**PROBLEM TO SOLVE**
Write out exactly the lines below starting at the one containing "[Android-App] (148, 1180)" and ending at the one containing "Registering for Classes (164, 1295)". Omit every picture.

=== DATA TO USE ===

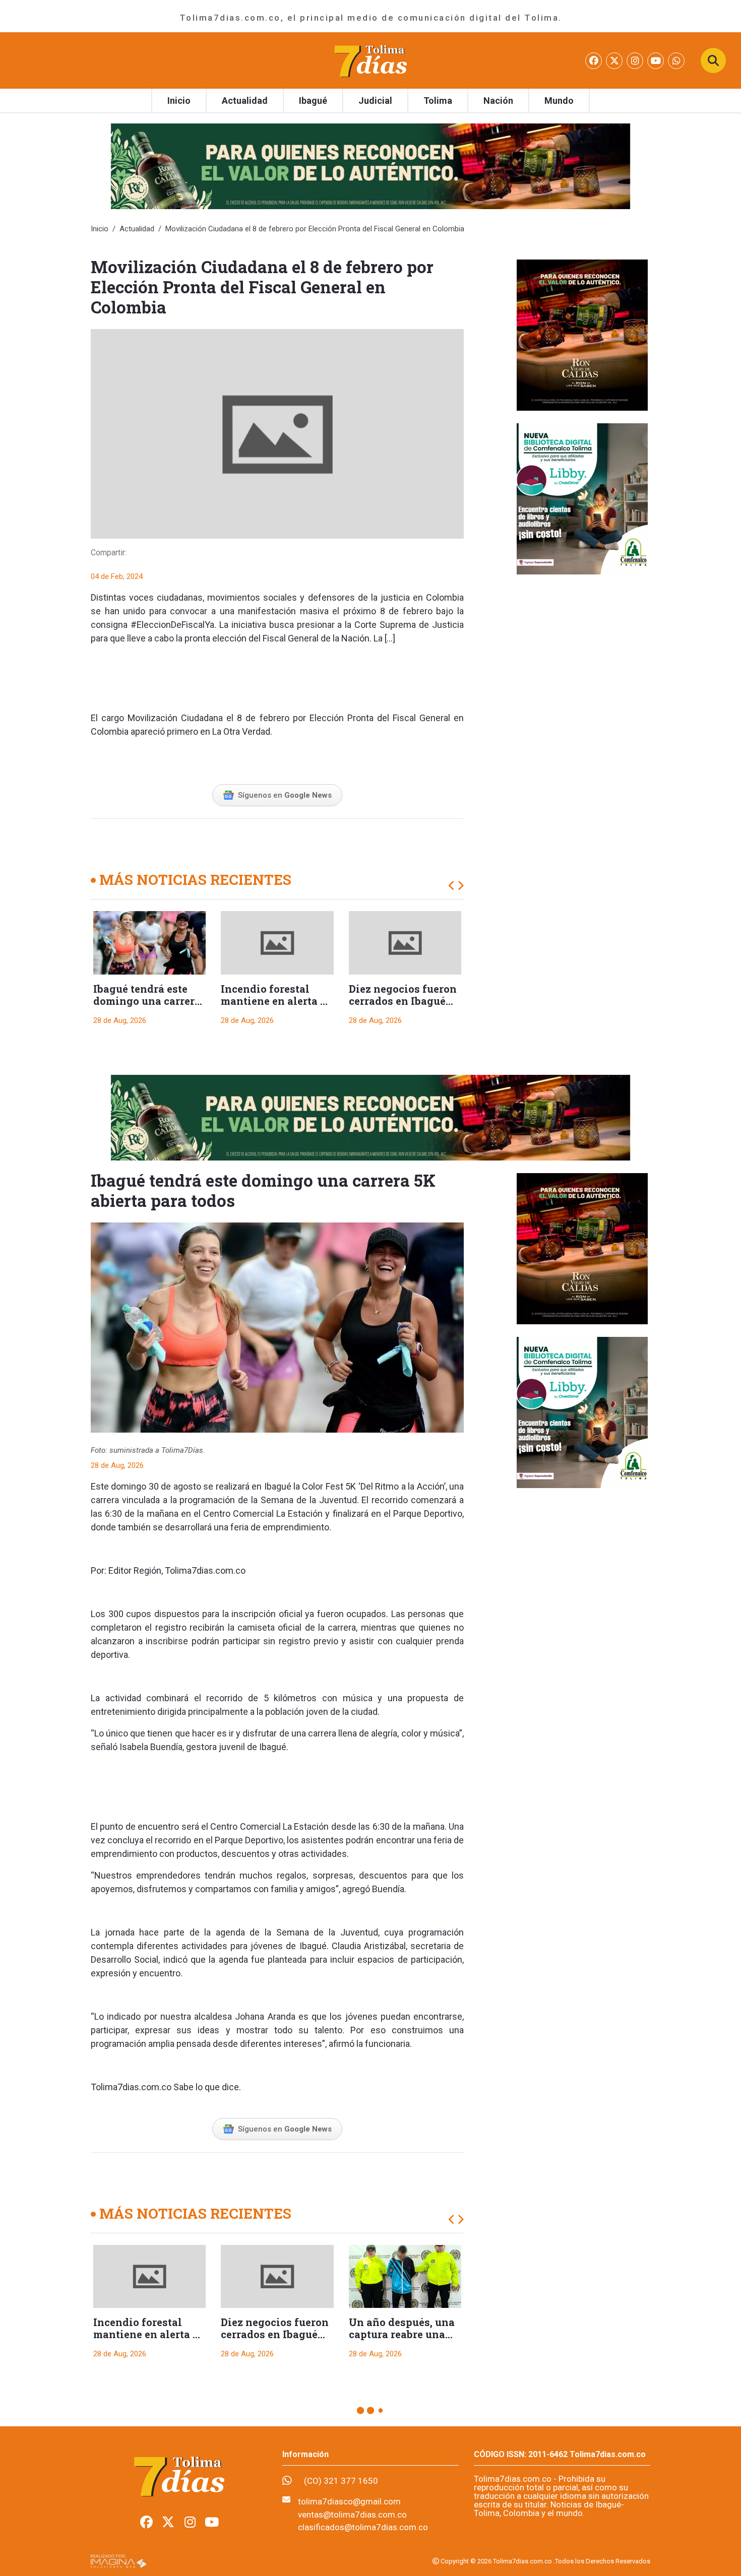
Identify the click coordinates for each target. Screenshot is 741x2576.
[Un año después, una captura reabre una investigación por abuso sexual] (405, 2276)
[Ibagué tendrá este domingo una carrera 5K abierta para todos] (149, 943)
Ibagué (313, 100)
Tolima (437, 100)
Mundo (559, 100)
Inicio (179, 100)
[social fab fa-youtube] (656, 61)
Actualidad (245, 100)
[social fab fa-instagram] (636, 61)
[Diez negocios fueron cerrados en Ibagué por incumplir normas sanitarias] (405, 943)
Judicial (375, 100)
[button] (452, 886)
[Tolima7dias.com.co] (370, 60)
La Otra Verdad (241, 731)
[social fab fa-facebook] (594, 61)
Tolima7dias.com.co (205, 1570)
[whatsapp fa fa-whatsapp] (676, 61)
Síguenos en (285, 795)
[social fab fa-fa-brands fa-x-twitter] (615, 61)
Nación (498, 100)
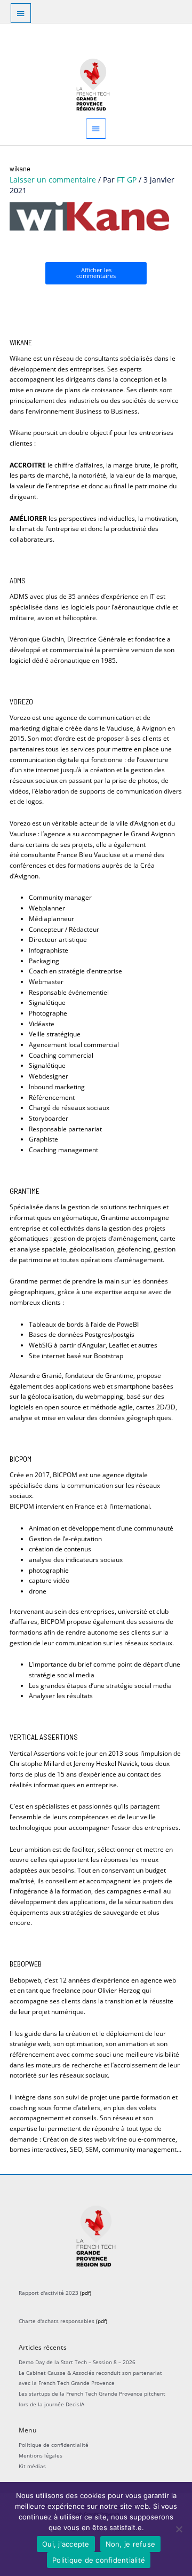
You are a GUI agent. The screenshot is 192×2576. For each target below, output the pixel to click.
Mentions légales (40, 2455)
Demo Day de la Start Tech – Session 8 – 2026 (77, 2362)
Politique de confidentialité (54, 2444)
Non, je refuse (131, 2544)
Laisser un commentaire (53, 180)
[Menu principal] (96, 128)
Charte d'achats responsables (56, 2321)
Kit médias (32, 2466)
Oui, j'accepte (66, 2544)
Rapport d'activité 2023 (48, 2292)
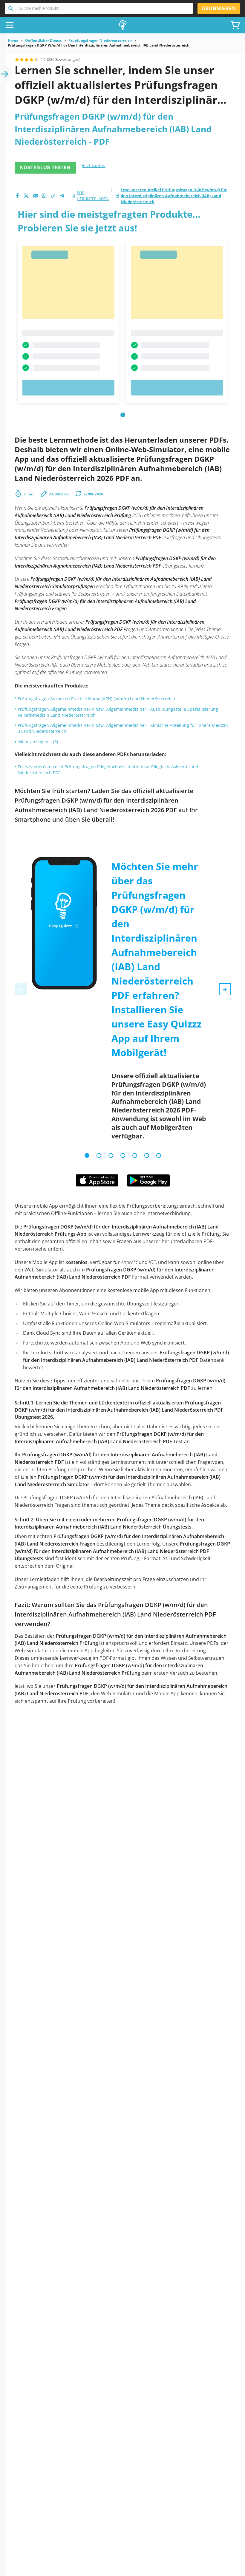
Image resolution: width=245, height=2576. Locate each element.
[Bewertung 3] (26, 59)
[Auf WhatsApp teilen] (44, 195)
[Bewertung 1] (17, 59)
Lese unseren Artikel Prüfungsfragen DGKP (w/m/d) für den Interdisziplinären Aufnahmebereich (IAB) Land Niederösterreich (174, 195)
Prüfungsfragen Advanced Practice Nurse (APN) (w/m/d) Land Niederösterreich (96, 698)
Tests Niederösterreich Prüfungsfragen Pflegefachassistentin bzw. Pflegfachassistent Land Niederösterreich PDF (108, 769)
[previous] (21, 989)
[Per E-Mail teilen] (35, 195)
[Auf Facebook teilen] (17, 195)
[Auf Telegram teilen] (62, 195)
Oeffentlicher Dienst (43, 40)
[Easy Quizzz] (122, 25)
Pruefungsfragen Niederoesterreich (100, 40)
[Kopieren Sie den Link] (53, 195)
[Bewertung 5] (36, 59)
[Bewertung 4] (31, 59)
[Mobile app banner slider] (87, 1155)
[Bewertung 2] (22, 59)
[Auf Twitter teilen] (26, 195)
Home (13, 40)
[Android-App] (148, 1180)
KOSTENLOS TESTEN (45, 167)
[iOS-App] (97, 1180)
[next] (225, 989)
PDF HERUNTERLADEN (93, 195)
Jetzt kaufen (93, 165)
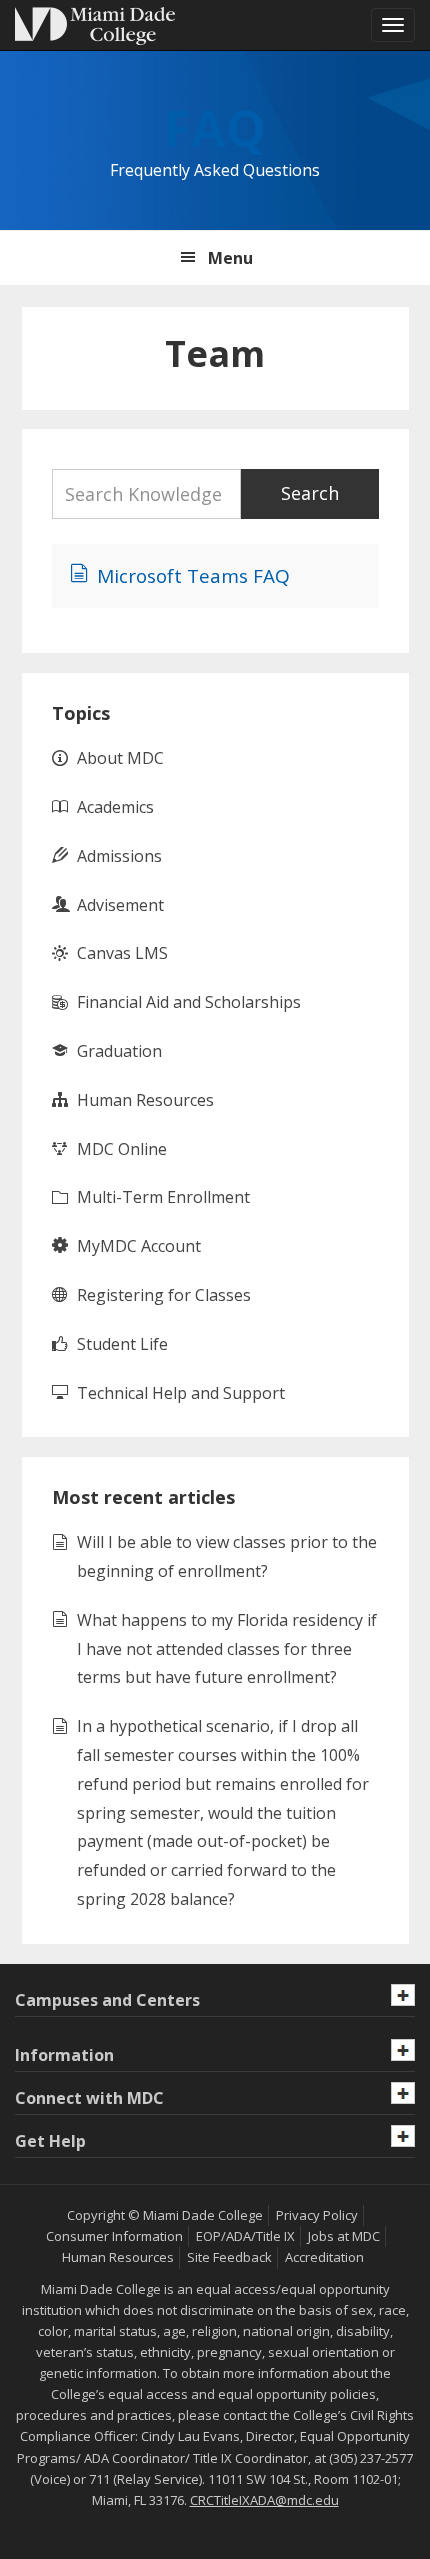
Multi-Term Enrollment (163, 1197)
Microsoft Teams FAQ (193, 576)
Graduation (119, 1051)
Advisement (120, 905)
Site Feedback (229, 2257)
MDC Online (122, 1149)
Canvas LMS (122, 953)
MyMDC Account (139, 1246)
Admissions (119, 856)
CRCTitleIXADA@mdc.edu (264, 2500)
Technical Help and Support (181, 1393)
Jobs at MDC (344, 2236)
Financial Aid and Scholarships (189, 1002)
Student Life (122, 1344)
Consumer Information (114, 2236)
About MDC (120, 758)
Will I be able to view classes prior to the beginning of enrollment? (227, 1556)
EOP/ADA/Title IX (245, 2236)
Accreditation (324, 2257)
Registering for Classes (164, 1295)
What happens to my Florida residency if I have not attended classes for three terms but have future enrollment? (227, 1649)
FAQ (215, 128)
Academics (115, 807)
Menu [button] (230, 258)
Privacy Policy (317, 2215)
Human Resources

===

**YOUR SOLUTION**
[Android-App] (148, 1180)
KOSTENLOS TESTEN (45, 167)
[iOS-App] (97, 1180)
[next] (225, 989)
PDF HERUNTERLADEN (93, 195)
Jetzt kaufen (93, 165)
Multi-Term Enrollment (163, 1197)
Microsoft Teams FAQ (193, 576)
Graduation (119, 1051)
Advisement (120, 905)
Site Feedback (229, 2257)
MDC Online (122, 1149)
Canvas LMS (122, 953)
MyMDC Account (139, 1246)
Admissions (119, 856)
CRCTitleIXADA@mdc.edu (264, 2500)
Technical Help and Support (181, 1393)
Jobs at MDC (344, 2236)
Financial Aid and Scholarships (189, 1002)
Student Life (122, 1344)
Consumer Information (114, 2236)
About MDC (120, 758)
Will I be able to view classes prior to the beginning of enrollment? (227, 1556)
EOP/ADA/Title IX (245, 2236)
Accreditation (324, 2257)
Registering for Classes (164, 1295)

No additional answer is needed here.